Issue 1835 Science

Assessing the climate crisis with Dr Robin Lamboll

Felix talks with Imperial’s Dr Robin Lamboll to discuss our remaining carbon budget.

Assessing the climate crisis with Dr Robin Lamboll
Dr Robin Lamboll, Imperial College Research Fellow at the Centre for Environmental Policy

A recent study by Imperial’s Dr Robin Lamboll shocked the climate-science community and captivated the media, landing a spot on the front page of BBC News. This week, Felix sat down with Lamboll, Research Fellow at the Grantham Institute for Climate Change, to delve further into the details of the research.

A recap of the study

“The study looks at the remaining carbon, the amount we can emit before we exceed a certain temperature with a certain probability”, Lamboll explained. “The international community agreed that we should try to be below 1.5°C and well below 2°C. For 1.5°C, the remaining carbon budget is really very small, approximately equal to six years of current emissions, and now that’s nearly down to five years”.

Lamboll’s work made important adjustments to the method used in calculating the remaining carbon budget, which effectively shrank the Intergovernmental Panel on Climate Change’s prediction by half.

“The main part of that update was us now understanding that aerosols are cooling us slightly more than we thought.” Aerosols are tiny particles in the atmosphere, released by processes like combustion. “One effect is that they change how clouds form. You’ve got all this particulate matter in the air, and they form nucleation sites, so aerosols can be a form of seeding for clouds.” Clouds reduce the amount of sunlight reaching to the Earth’s surface by reflecting it. However, the reduction in use of fossil fuels means fewer aerosols are emitted, and therefore worsening the global climate.

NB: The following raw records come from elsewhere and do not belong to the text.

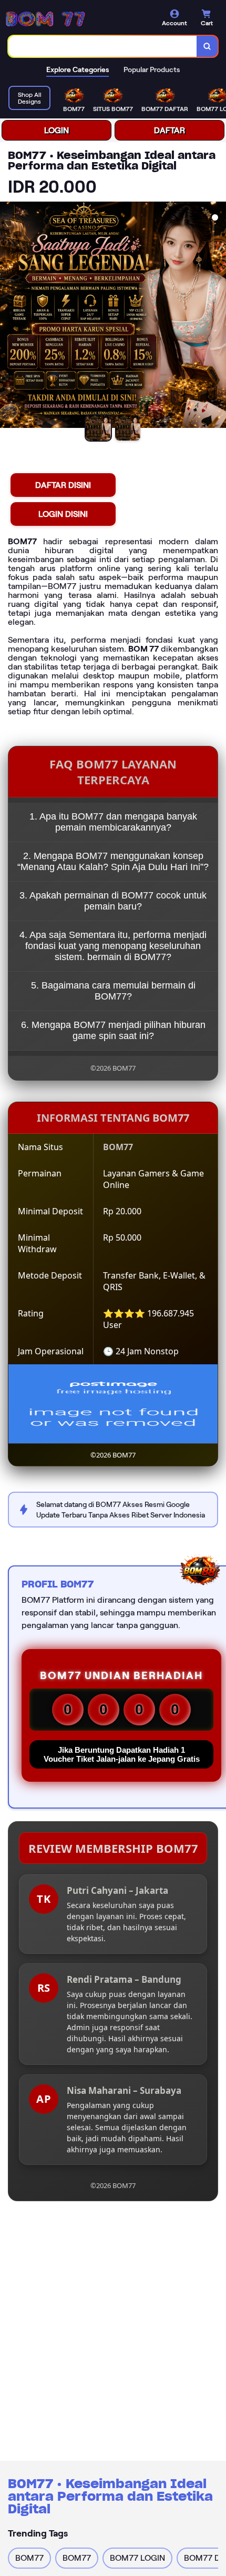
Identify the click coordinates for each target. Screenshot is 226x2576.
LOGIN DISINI (63, 514)
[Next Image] (217, 316)
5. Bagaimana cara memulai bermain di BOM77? (113, 991)
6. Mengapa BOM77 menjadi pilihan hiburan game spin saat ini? (113, 1030)
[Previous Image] (8, 316)
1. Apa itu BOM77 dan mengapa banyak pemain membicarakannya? (113, 822)
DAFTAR (169, 130)
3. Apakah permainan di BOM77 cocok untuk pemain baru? (113, 901)
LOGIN (56, 130)
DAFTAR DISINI (63, 485)
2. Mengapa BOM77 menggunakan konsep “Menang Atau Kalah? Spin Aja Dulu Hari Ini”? (113, 861)
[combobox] (102, 46)
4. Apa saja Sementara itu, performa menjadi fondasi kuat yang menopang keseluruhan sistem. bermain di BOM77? (113, 946)
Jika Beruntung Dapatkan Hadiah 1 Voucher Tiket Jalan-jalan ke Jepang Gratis (122, 1754)
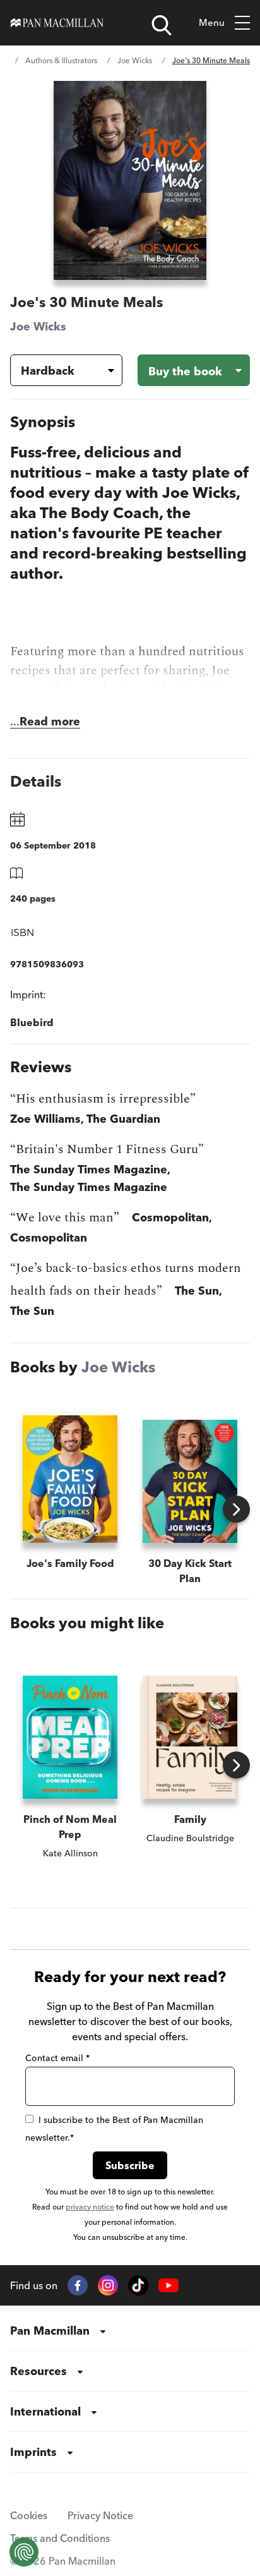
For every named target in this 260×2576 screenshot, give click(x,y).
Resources (38, 2371)
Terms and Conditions (60, 2538)
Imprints (33, 2452)
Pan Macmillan (50, 2330)
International (45, 2411)
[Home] (57, 22)
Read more (50, 721)
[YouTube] (168, 2285)
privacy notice (90, 2206)
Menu (212, 22)
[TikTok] (138, 2285)
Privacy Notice (100, 2515)
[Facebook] (78, 2285)
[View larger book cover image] (130, 180)
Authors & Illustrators (61, 60)
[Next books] (236, 1509)
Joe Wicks (134, 60)
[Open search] (161, 25)
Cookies (28, 2515)
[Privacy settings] (23, 2552)
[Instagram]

Tackling the challenges of climate science

Lamboll’s study, published in Nature Climate Change, explored the uncertainties that overshadow climate science. “We have to use a collection of social models and try to include all of these different types of uncertainty, which are along very different axes. With the social uncertainty, the problem becomes that they’re not necessarily symmetric so there’s much more chance that you’re going to be hotter than the expected value. We use something called a generalized extreme value fitting.”

Another uncertainty arises when considering the timing of net zero. “You can get to net zero by several different routes. The sooner you start reducing emissions, the longer you have to get to net zero, but if you were going to do it linearly starting at the beginning of this year, which clearly we didn’t, you’d have 12 years to get there.” Despite this, Lamboll remains somewhat optimistic.

“It’s important to bear in mind that the climate can predispose you towards worse disasters, but humans almost always have opportunities to mitigate against that.”

Political and economic factors determine the world’s responses to climate research, as Lamboll elaborated: “Government plans for reaching net zero by 2050 exist. There are still some question marks over bits of it, but we probably won’t be very far off in this country. By contrast with the rest of the world, there are quite large fractions that have no net-zero plans for before 2060.

“The capacity to change obviously scales with the amount of money you have to bring about that change. We need to rely on international agreements.”

“One of the really big problems with movement in the climate [policy] space is that it requires consistent action over a long period to motivate those social changes and those technological changes that bring about a greener world, but politicians work on very short timescales and therefore find it very difficult to set up systems that are going to deliver over those long timescales”.

For 1.5°C, the remaining carbon budget is very small, approximately equal to six years of current emissions, and now that’s nearly down to five years.

What’s next?

When asked about his future research, Lamboll explained: “Some projects include looking at carbon debt, which is how much we have emitted in different countries relative to what our fair budget would be. Another project is trying to get absolute probabilities of climate impacts because we require those social and physics predictions”.